Specific Item Information: An earlier version of this car was #5485 1/1/1969 for $2.00. This version was shown in the 2002 Catalog and comes in a plastic two part case instead of the clam shell (1968-69) or cardboard box 1980s..

Model Information: Bachmann originally released this body style in 1968 and marketed it as a 47 Foot 70 Ton hopper. It was released in 6 different road names with the standard nickel-silver plated wheels and Rapido couplers. One product number 5499 lists the road name as "assorted". My guess is that means you can get any one of the 6 road names in this box. Later catalogs ONLY list the assorted version. Again, my guess is that Bachmann was having trouble keeping all 6 road names in stock at all times.

More recently this car has been updated with EZ-Mate II couplers and blackened metal wheels. The new releases are marketed as a "PS-2 Three Bay Covered Hoppers". With five hatches on each side, a center mounted roofwalk, 3 bays, ribs and the same brake wheel placement, it is clear that this is the same car as the earlier 47 Foot 70 Ton Covered Hopper. Whether a new mold was created is anybody's guess, but with the long lifespan of this body style, it is likely the mold has been redone more than once in the near 50 year lifetime of this tooling.

Prototype History:
Like their PS-1 boxcars, PS-5 gondolas and other car designs, Pullman Standard applied the PS-2 classification to all of its covered hoppers. Pullman Standard built covered hoppers in many sizes and configurations. But say “PS-2” to railfans and it is this particular car that usually first comes to mind. The 2003 cubic foot car was one of the first, smallest and prolific of the PS-2 cars.

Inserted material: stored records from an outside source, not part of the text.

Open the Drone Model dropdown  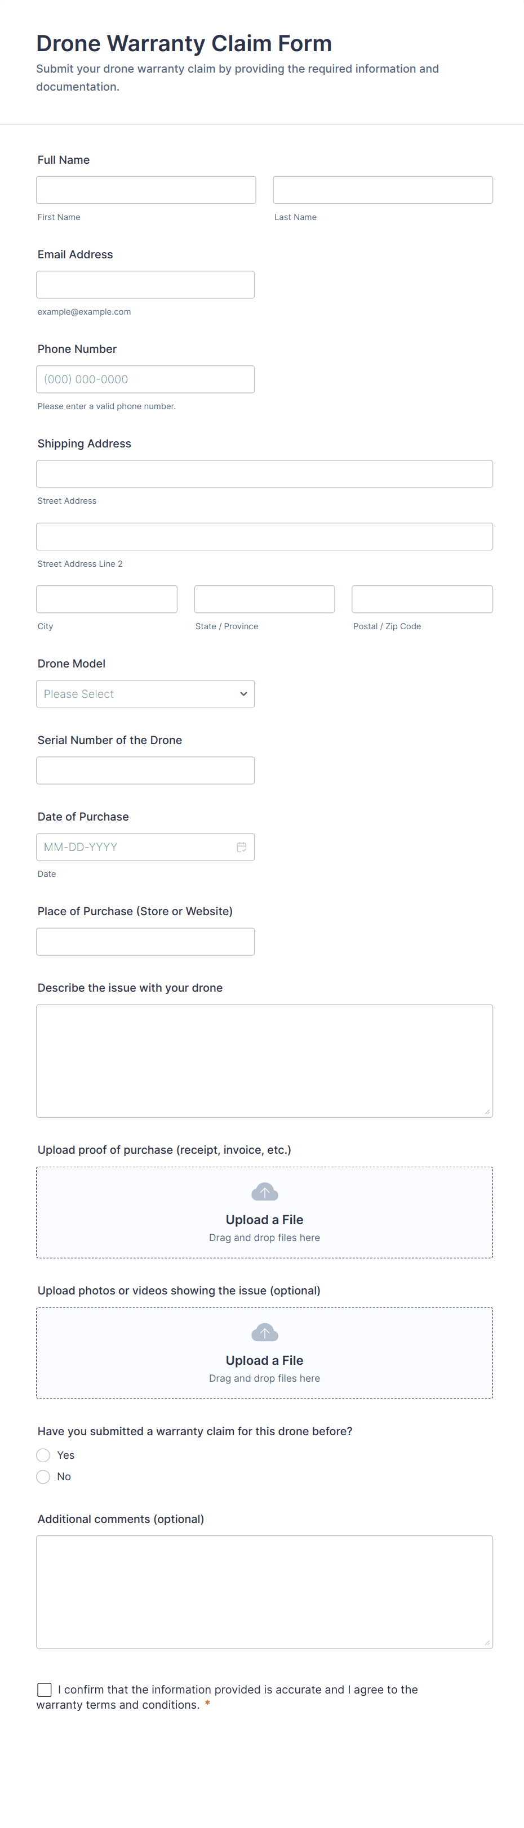pyautogui.click(x=145, y=694)
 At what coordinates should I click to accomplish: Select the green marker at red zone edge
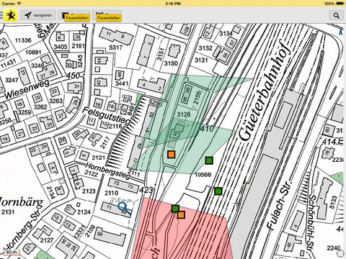tap(175, 209)
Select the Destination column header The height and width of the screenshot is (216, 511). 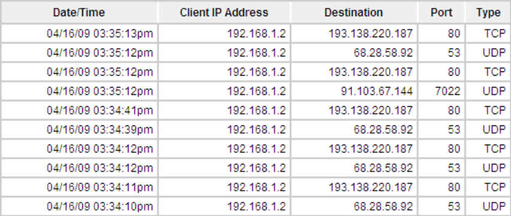point(354,13)
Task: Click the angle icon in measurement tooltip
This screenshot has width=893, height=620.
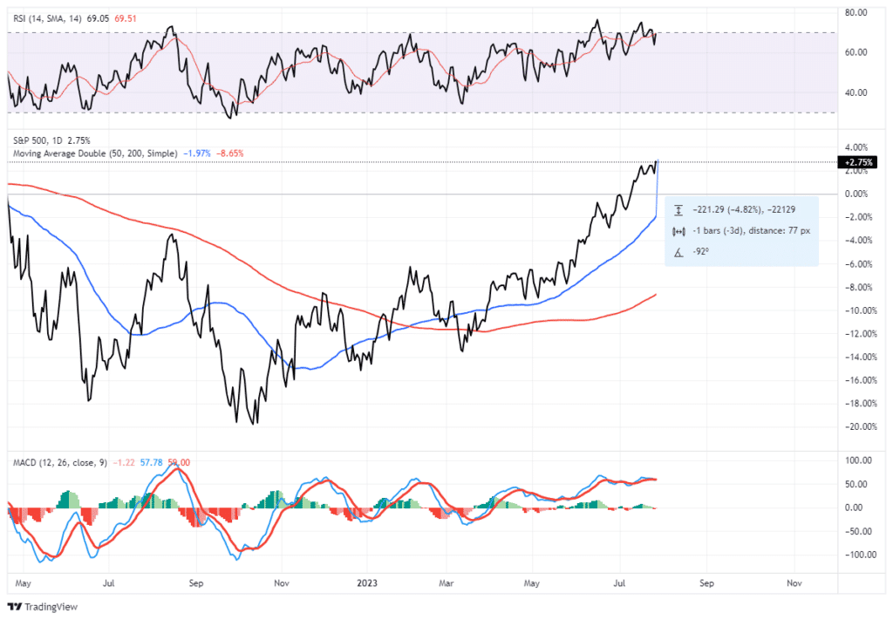Action: point(678,253)

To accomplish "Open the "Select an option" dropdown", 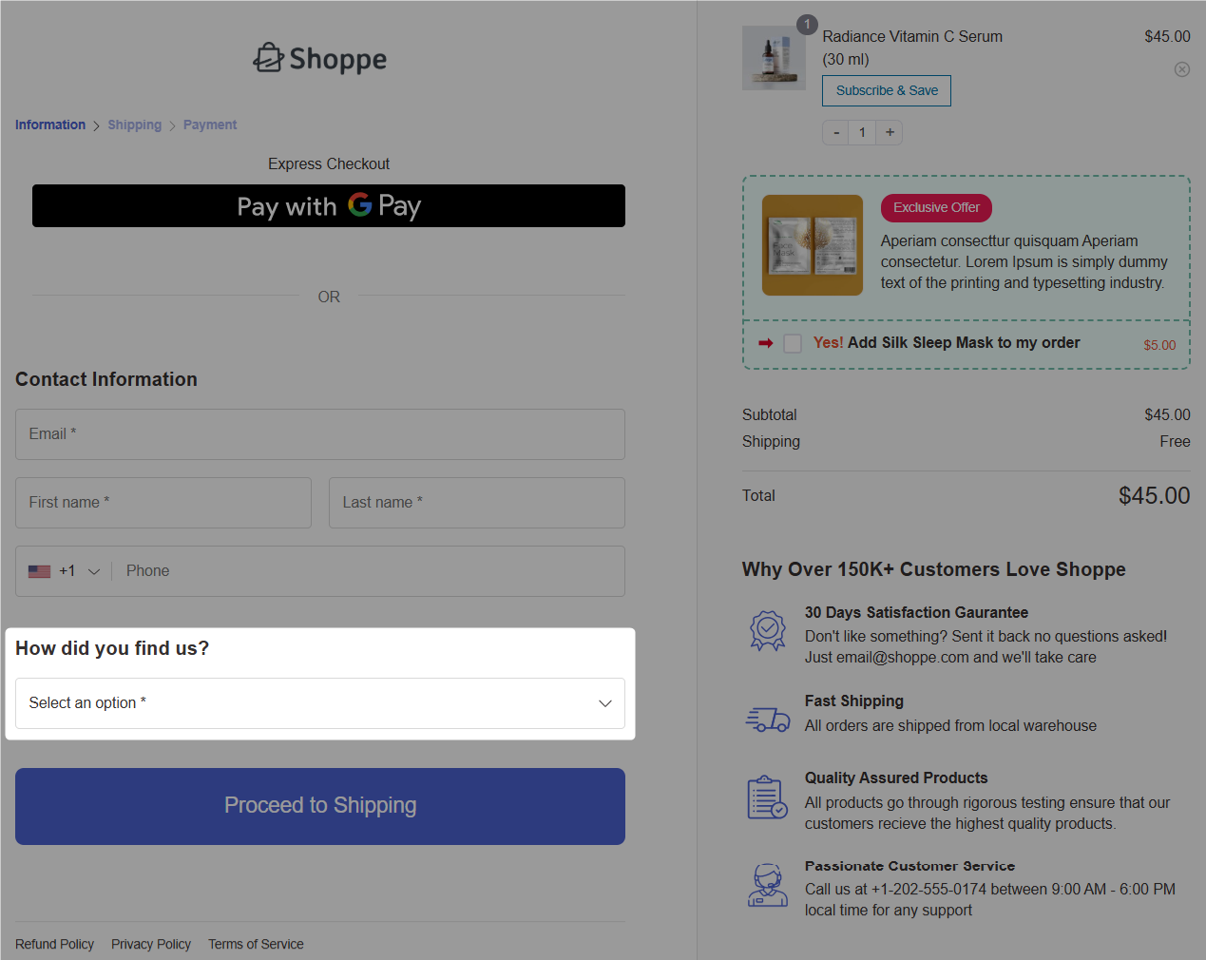I will pyautogui.click(x=319, y=703).
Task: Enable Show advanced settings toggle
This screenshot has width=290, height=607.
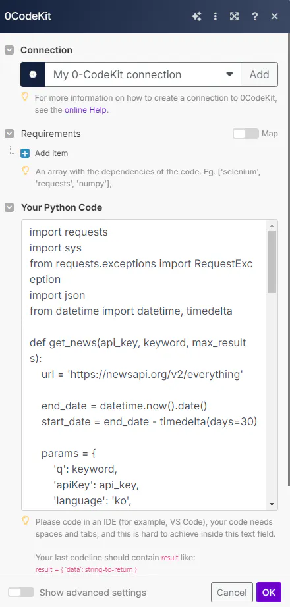Action: 21,593
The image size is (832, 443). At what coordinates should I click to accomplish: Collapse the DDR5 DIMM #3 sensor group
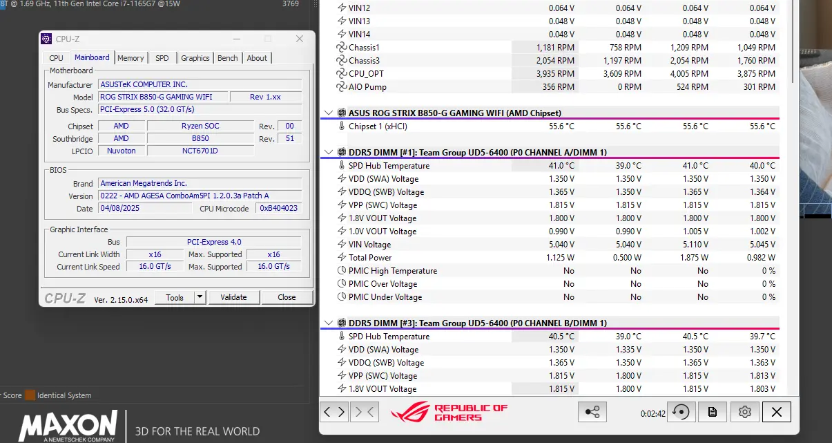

Pullman began building its standardized freight car designs with the PS-1 boxcar in 1947. Next up would be a standard covered hopper – hence PS-2 – shortly thereafter. Although covered hoppers are among the most common cars on the rails today, in 1947 they were a rarity. The PS-2’s primary competition wasn’t other covered hopper designs but boxcars. Grain, cement, sand and dried chemicals were carried mostly in boxcars prior to the 1950s either in sacks and bags or poured in bulk through hatches in the roof. The theory here was that it made more sense to utilize a single car for a variety of products. The car could carry bags of cement one way and then cut lumber the other. Of course a car that could do many things often couldn’t do many of them well.

Road Name History:
Wabash was the product of an 1889 restructuring (under the leadership of Jay Gould) of several railroads centered around the Wabash St. Louis & Pacific. Wabash was unusual in that it evenly straddled the border between “eastern railroads” and railroads west of the Chicago-St.Louis-Memphis-New Orleans border. In the west, Wabash connected Kansas City, Omaha and Des Moines. Heading east from those points, Wabash reached St. Louis, Decatur, and Chicago. Then, clearly in the eastern territory, Wabash reached Fort Wayne, Detroit, Toledo and finally Buffalo. Total length was about 2500 miles. The Detroit to Buffalo line cut though southern Ontario, Canada on Canadian National trackage rights. That route also required a car float operation across the Detroit River. As a result, Wabash’s Buffalo traffic was a fraction of that of competitors Nickel Plate and New York Central. However, Wabash’s Detroit-Kansas City and Detroit-St. Louis service was a force to be reckoned with and well patronized by Michigan’s automakers. The Wabash Cannonball was the name of the daytime passenger run between Detroit and St. Louis. The song of the same name was a hit long before it was ever applied to the train itself. Wabash bought control of the Ann Arbor in 1925 and soon after, Wabash and Delaware & Hudson jointly bought control of the Lehigh Valley (Wabash’s principle connection in Buffalo.) This got the attention of the Pennsylvania Railroad who bought control of Wabash under the auspices of their “Pennsylvania Company” subsidiary in 1928.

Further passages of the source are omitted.